BOSTON (AP) After months of criticism for his role in the Catholic church's sex-abuse scandal, Cardinal Bernard Law in recent weeks had restored some normalcy to his duties, leading the Boston Archdiocese and making high-profile public appearances.
But lurid revelations this past week have renewed anger with Cardinal Law, and some priests even plan to debate whether the cardinal should keep his job.
Personnel files made public Tuesday among documents handed to lawyers for dozens of purported victims contained some of the most spectacular accusations to emerge so far, suggesting church officials tolerated priests with a range of aberrant behaviors not just sexual abuse of boys.
Among them: a priest beating his housekeeper and threatening purported sex-abuse victims, another trading cocaine for sex and a third enticing teenagers training to become nuns into sexual relations by claiming to be the second coming of Christ.
Another blow followed later in the week with the disclosure that a priest had been a womanizer who fathered at least two children and failed to immediately get medical help for the mother of their children when she overdosed.
"We kept thinking we had seen it all, and we hadn't," said Susan Troy, a member of the lay group Voice of the Faithful, which plans a debate this week on whether to call on Cardinal Law to resign.
More bad news came Wednesday, with word that an archdiocese financial panel had given Cardinal Law the authority to seek Chapter 11 bankruptcy a move that may prove financially necessary but would infuriate abuse victims seeking damages.
"The calls for the cardinal to resign among the priests are becoming much more extensive and louder," said the Rev. Robert Bullock, pastor of Our Lady of Sorrows church in Sharon. He leads the Boston Priests Forum, a group of about 250 priests that plans a discussion Friday on whether to call on Cardinal Law to resign. "We're horrified by what we're learning."
There may be more. Additional personnel files sought by plaintiffs' attorneys have yet to be released.
Members of both Voice of the Faithful and the priest forum said the latest revelations were particularly disturbing because Cardinal Law had assured them that nothing else from recent history would emerge from the files. But some of the new files showed priests accused of deviant behavior had simply been transferred to new parishes as recently as 1999.
"I think this is the bale of straw that is going to break his back," said Stephen Pope, chairman of the Boston College theology department.

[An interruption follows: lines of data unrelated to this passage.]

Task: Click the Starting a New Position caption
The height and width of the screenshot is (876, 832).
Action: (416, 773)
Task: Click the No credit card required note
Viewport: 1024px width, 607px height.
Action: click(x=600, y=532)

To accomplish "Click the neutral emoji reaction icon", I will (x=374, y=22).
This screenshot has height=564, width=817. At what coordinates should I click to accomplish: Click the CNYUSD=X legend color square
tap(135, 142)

Archdiocese spokeswoman Donna Morrissey did not return a phone message left yesterday.
Cardinal Law had practically dropped out of sight after the church sex scandal broke earlier this year, making few public appearances other than Mass and answering demands for his resignation largely with silence.

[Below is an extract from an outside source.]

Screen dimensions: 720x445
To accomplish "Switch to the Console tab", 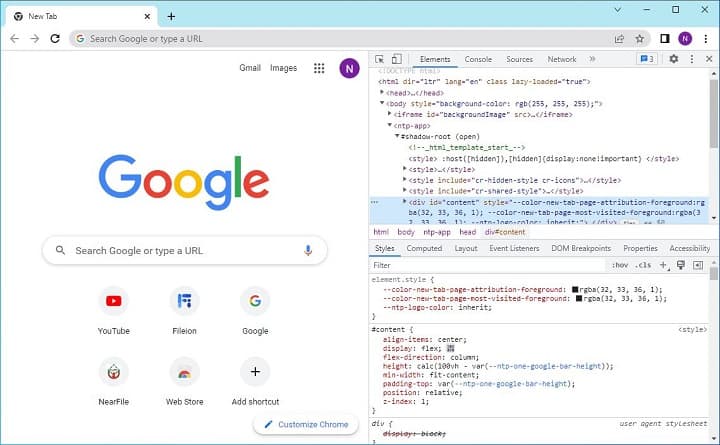I will coord(478,59).
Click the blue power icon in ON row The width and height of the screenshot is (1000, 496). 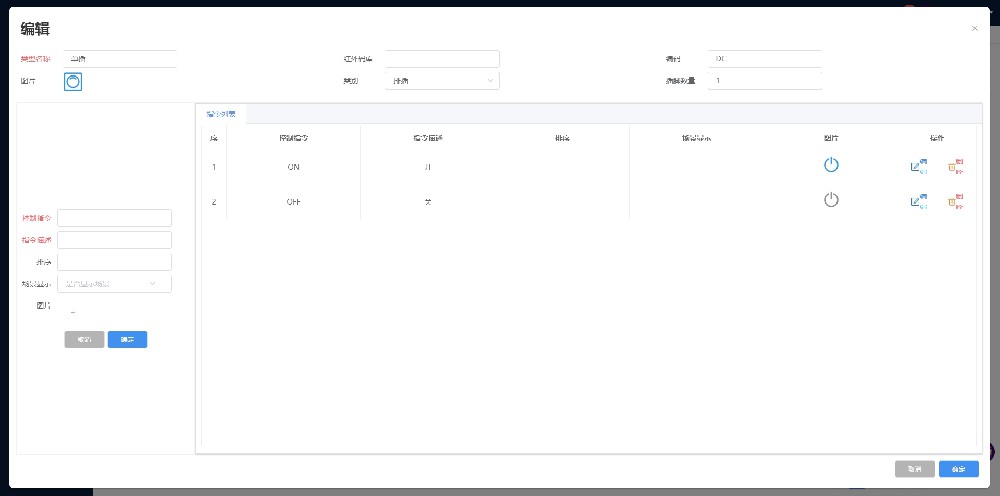click(831, 166)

That changed this fall. In October, he appeared along with the governor, Bruce Springsteen and others at the dedication of a Bunker Hill memorial. He spoke at an anti-abortion rally and held a Mass in support of janitors who are striking for better wages and health care.

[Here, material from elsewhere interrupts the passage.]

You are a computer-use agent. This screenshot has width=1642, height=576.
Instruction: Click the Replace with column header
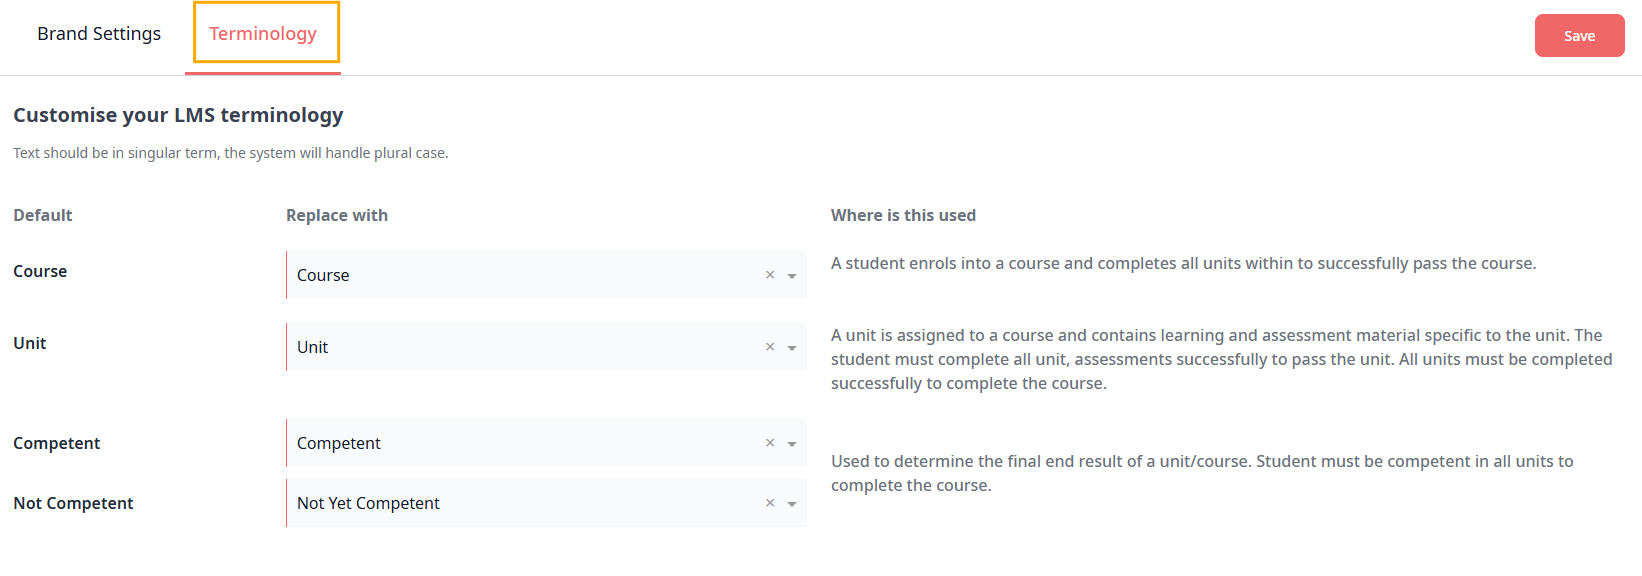337,215
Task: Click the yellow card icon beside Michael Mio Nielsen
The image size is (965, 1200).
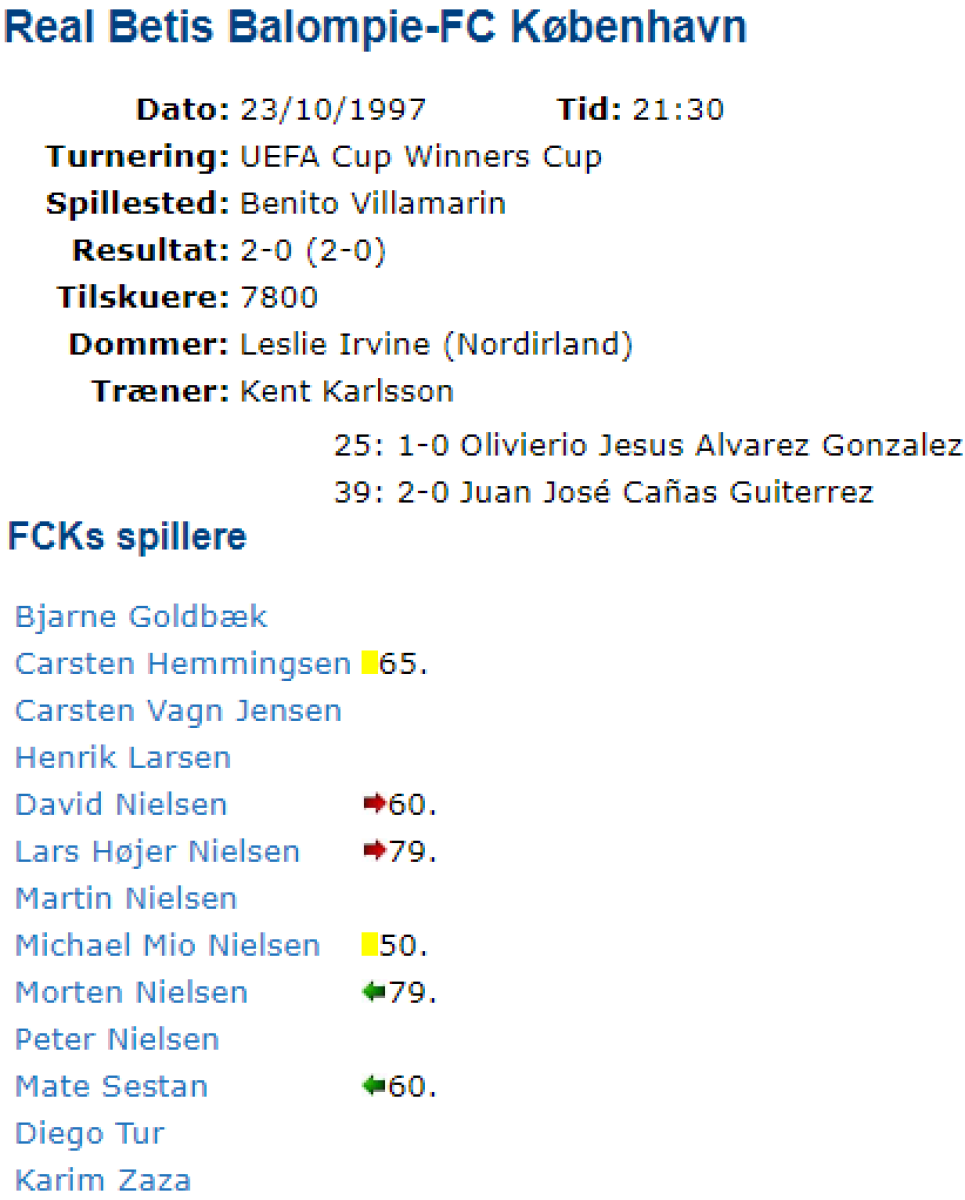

Some of Cardinal Law's supporters said they continue to believe he can best serve the church by remaining in office to oversee efforts to clean up the problem.
"Certainly, there are problems in our church, and the cardinal is taking a leadership role to protect those problems today," said John Vercollone, president of the Boston chapter of Legatus, an organization of Catholic business owners and chief executives.
But Father Bullock said Cardinal Law's presence has become an obstacle not only to parish life, but to the broader ministry of the church.